About this exercise: Give back exactly the lines of the data below, starting with the line that has "Open the ABOUT US menu item" and going on through the line that has "You are a GUI".

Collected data

▬▬▬▬▬▬▬▬▬▬

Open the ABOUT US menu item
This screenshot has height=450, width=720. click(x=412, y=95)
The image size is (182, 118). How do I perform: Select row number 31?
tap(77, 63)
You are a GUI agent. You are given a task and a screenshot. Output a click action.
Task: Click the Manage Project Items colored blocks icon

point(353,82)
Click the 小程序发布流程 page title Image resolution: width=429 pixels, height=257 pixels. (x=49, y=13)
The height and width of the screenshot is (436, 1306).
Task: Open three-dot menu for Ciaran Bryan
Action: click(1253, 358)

▬▬▬▬▬▬▬▬▬▬

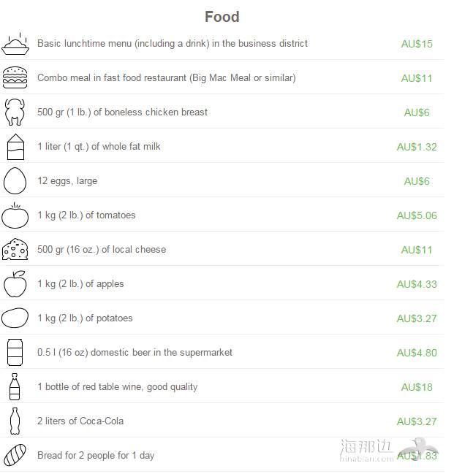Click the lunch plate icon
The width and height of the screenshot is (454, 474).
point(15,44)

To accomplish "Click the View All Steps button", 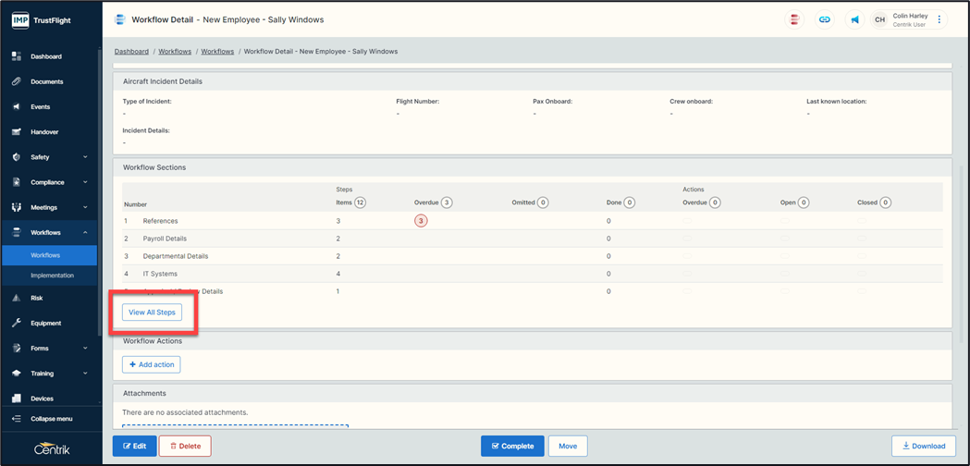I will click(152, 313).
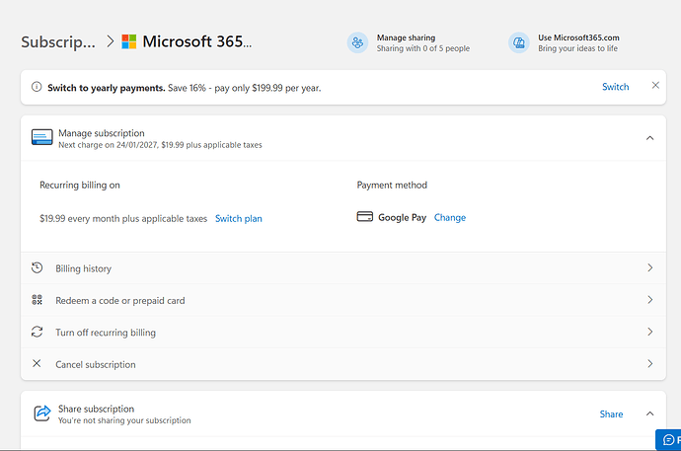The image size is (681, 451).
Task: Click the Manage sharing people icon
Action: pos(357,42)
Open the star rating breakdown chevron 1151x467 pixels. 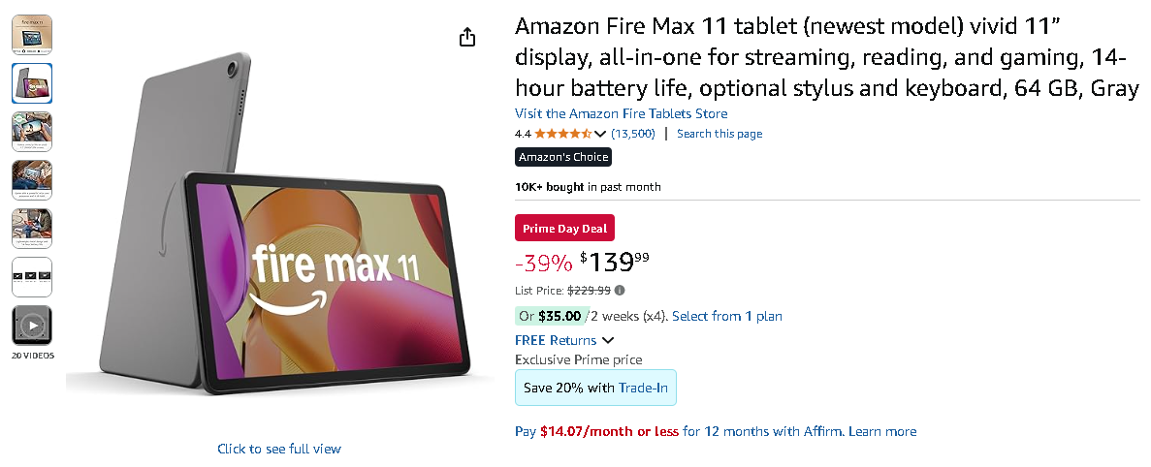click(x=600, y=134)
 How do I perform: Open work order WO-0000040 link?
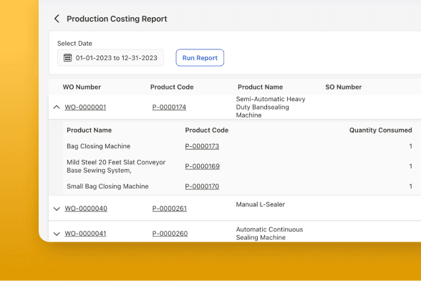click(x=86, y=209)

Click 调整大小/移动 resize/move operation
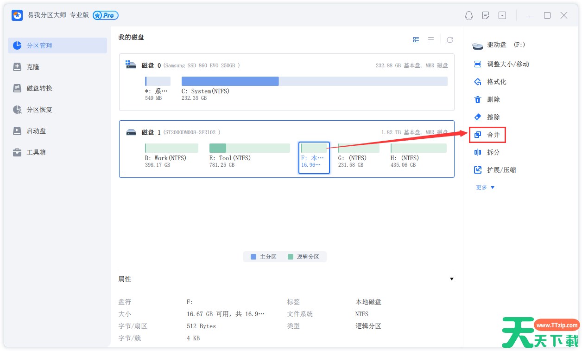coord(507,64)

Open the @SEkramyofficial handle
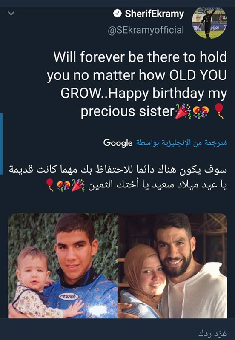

▬▬▬▬▬▬▬▬▬▬

Problem solution:
Open the ABOUT US menu item
This screenshot has height=450, width=720. click(x=412, y=95)
The image size is (182, 118). How do I perform: Select row number 31?
tap(77, 63)
You are a GUI agent. You are given a task and a screenshot. Output a click action.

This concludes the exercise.